Over seventeen years ago, Dan began working at Sight & Sound Theatres, the largest faith-based theatres in the country, which put on elaborate productions and performances of biblical stories on a grand scale. Dan has used his art skills to bring well-known Bible stories to life, creating set designs, renderings, and models for over ten productions. Through his designs, people have experienced biblical accounts of Jonah, Daniel, Moses, and other heroes of the faith.
Yet Dan is modest about his abilities, knowing they are not his own but a gift. “God seemed to have given me talent and a temperament well suited for being an artist,” he said. “So I kept pursuing art, and the Lord kept opening doors.”
When the door opened at Sight & Sound Theatres, Dan knew very little about designing a dramatic set for a stage; but he did have a strong foundation in the fundamentals of art. The other designers at Sight & Sound wanted someone who would be part of a team and was willing to learn on the job.
Dan fit their needs perfectly. “The techniques that I use to create art now are very different from the way I was doing things at PCC; however, that reveals one of the great things about my education,” he said. “Instead of focusing on the latest trends and techniques which always change, PCC focused on the fundamentals of art and stressed the importance of hard work and being professional.”
His foundation in traditional painting, drawing, and illustrating serves him well as he uses cutting edge digital tools such as Photoshop, Maya, ZBrush, and MODO to create the finished work.
Because Dan had practiced his craft so well, he knew how to bend the fundamental rules of art to create strong set designs. Often, he uses forced perspective to make sets appear deeper than they are, allowing the set to take up less floor space for easier storage.
As Dan works on a show, he meets with the playwright and director to gain a feel for the mood of each set design. He might create 6–20 different drafts before gaining the director’s vision for the piece, and that’s no simple feat with one draft taking anywhere from several days to a full week to draw. “We try to interpret the vision that is in the director’s head and draw it into something that can be seen and built upon by other departments,” he said.

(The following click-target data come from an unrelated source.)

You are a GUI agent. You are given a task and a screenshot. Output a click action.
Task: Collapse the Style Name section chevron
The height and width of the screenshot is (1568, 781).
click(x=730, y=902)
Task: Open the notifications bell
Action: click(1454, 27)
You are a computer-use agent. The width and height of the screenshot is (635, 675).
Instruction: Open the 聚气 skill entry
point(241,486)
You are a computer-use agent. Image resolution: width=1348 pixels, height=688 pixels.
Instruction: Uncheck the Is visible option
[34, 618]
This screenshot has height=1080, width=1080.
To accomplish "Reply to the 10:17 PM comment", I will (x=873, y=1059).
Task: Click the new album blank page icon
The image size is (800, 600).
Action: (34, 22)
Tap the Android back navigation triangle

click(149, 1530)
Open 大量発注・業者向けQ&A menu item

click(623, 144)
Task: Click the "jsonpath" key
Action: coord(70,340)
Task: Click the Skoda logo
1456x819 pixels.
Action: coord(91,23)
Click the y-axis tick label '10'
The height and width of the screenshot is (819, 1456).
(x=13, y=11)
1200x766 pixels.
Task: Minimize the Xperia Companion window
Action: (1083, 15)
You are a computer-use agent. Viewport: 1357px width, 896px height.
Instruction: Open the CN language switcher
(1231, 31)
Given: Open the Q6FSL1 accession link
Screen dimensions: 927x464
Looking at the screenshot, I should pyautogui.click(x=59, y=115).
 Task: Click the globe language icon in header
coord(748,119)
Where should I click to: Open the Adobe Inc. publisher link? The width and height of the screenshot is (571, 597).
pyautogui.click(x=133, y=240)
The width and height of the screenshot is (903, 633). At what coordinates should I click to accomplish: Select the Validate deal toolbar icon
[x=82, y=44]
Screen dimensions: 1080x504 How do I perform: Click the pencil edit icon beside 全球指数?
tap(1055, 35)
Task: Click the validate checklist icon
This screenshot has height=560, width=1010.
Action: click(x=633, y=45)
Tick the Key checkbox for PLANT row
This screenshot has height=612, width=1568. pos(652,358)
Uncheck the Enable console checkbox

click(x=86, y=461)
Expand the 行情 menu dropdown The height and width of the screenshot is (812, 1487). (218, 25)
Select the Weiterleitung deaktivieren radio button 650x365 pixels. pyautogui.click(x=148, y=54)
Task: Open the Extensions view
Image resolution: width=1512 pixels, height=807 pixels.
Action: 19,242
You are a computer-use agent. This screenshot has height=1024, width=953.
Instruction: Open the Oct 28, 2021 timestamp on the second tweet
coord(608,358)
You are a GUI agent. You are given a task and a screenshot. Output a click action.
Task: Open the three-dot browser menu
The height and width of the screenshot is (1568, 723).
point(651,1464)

While most of his designs are for sets, Dan also works on iconic artwork and media drawings for promotional advertising. His favorite show thus far has been Moses. “Every new show at Sight & Sound, we improve on so many different levels,” he said. “I think Moses benefitted a lot from this technically and artistically; however, Sight & Sound was also able to capture both the epic nature and the personal, relatable quality of Moses.”
Sight & Sound’s goal is to immerse audiences in biblical accounts so that they feel a part of the story. The 300-foot stage that wraps around the 2,000+ audience brings the viewers into the very heart of Noah’s ark or the midst of the Red Sea.
In fall 2016, Dan brought a little of that interactive experience to PCC when he came to guest lecture in the visual arts department. As he shared renderings and models of set designs he had worked on, he engaged with students, answering questions and giving advice on how to improve as an artist.
Studio art major Kayla Gaither (Fr., FL) thoroughly enjoyed Dan’s interactive session. “To know that Mr. Phyillaier is a PCC graduate encouraged me to know that the school I have chosen produces artists of such high quality,” she said. “The process from sketch pad to stage has always been a special interest of mine and getting to hear a professional describe it from a Christian perspective was very exciting!”